Tech Review

Google’s Quantum Supremacy What Is It?

Google released a paper in the scientific journal, Nature. It showed the Sycamore quantum processor and how it could perform, completing a target computation in 200 seconds. This is a big deal according to Google because according to them, the fastest computer in the world currently would take 10,000 years to perform the same calculation. The ability of a quantum computer to perform a task that is practically impossible with a traditional computer is quantum supremacy.

Whatever you do on a computer is ultimately converted to 0s and 1s and is represented in bits where each bit can either be a 0 or 1. In a quantum computer, this fundamental aspect changes. A quantum computer uses quantum bits or qubits which can represent both 0 and 1 simultaneously. A quantum computer is able to do this by applying key concepts from quantum mechanics: superimposition and entanglement. Superimposition is the phenomenon that allows quantum computers to simultaneously be in multiple states (both 0 and 1).

Only when the qubit is finally measured to check for the result of a calculation, it collapses to either 1 or 0. The Sycamore chip developed by Google uses a 53 qubit processor, which is capable of holding 2⁵³ states simultaneously. Theoretically, a 100 qubit quantum computer would be more powerful than all the supercomputers on the planet combined.

Entanglement is the other important feature that differentiates quantum from classical. This phenomenon allows pairs of quantum bits to be interconnected in a way that a change in the state of one will affect the state of the other.

Superimposition and entanglement make quantum computing dramatically and exponentially faster than traditional machines. Whereas in a traditional machine, doubling the number of bits doubles the processing power, in a quantum computer, doubling the number of qubits results in an exponential increase in processing power.

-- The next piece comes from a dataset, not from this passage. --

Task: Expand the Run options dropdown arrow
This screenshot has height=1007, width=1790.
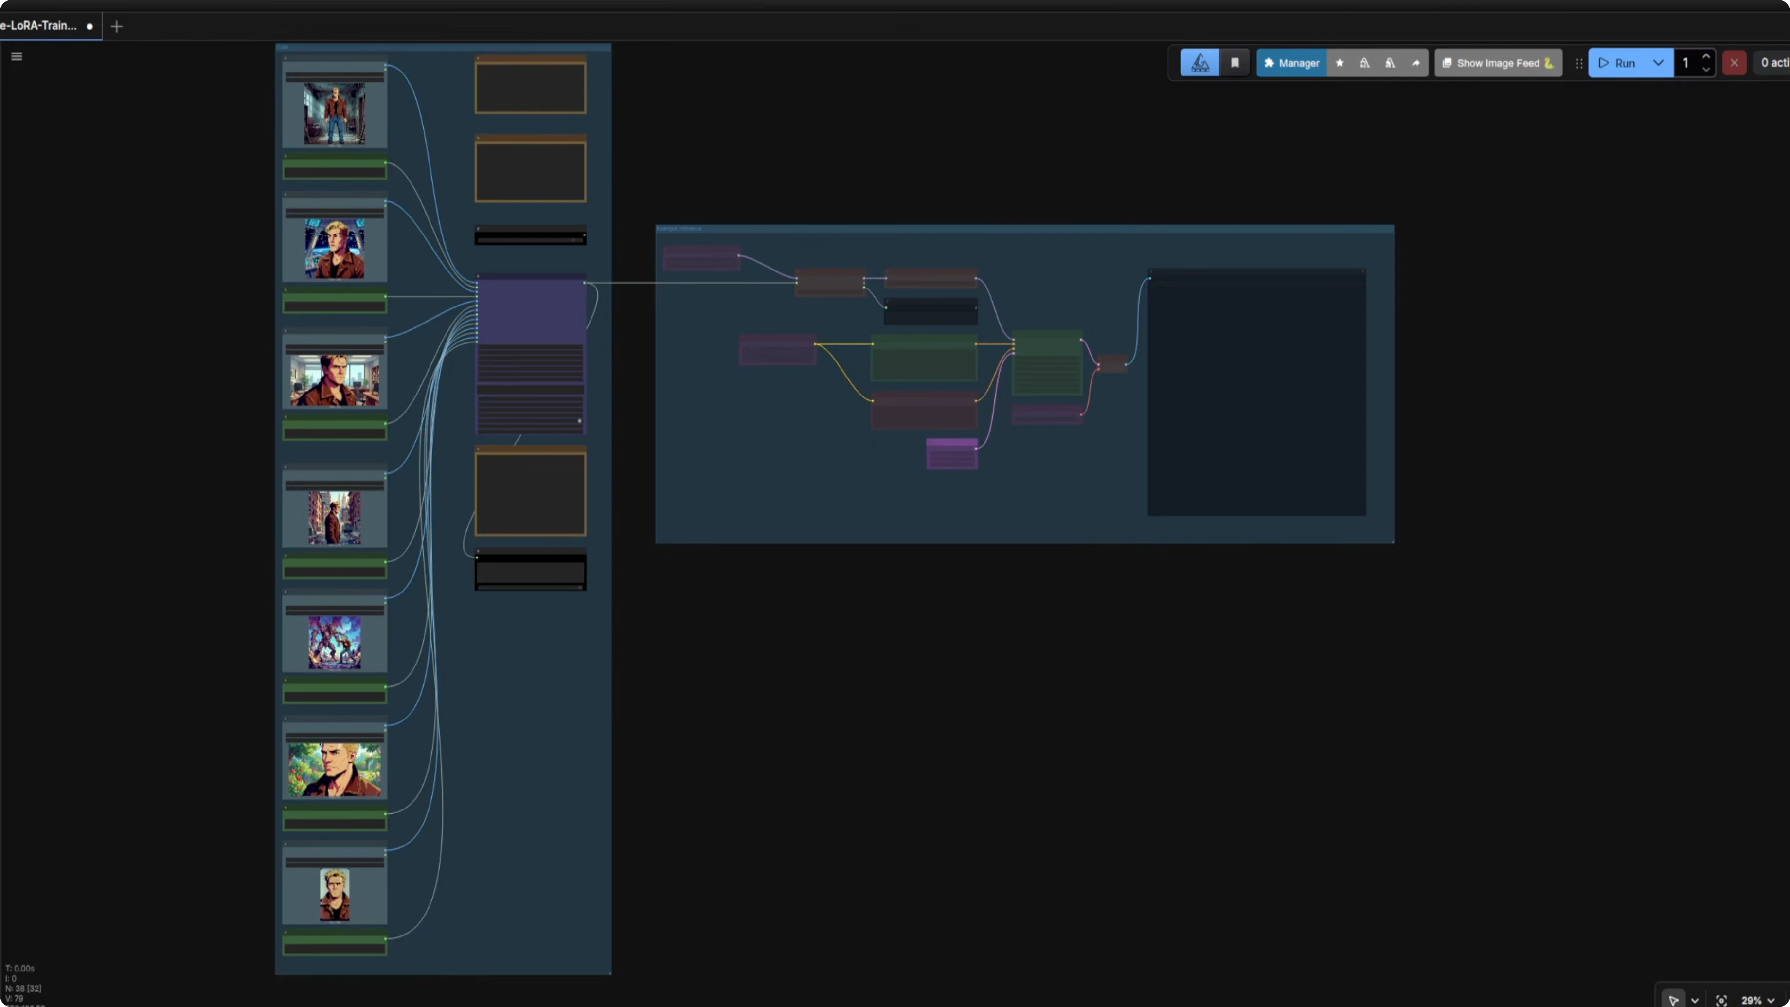Action: pos(1658,63)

A simple expression of this concept is to look at how both the computers find the right path through a maze. A classical machine tries every path one by one until it comes across the right path that allows it to escape the maze. A quantum computer tries all paths at the same time and provides the right path instantaneously.

The quantum superimposition state is extremely fragile. At any moment, disturbances (or noises) such as slight changes in vibration or temperature can result in the interference and breakdown of quantum behavior. This is known as decoherence. This is why quantum processors are built inside environment controlled, super-cooled rooms. However, it should be noted that these controlled environments do not completely eliminate the possibility of errors.

Google CEO Sundar Pichai, gave an interview after the publication of the paper, stating that “the real excitement about quantum is that the universe fundamentally works in a quantum way, so you will be able to understand nature better.” However, in reality no one really knows what quantum computing has in store for us until it becomes more accessible.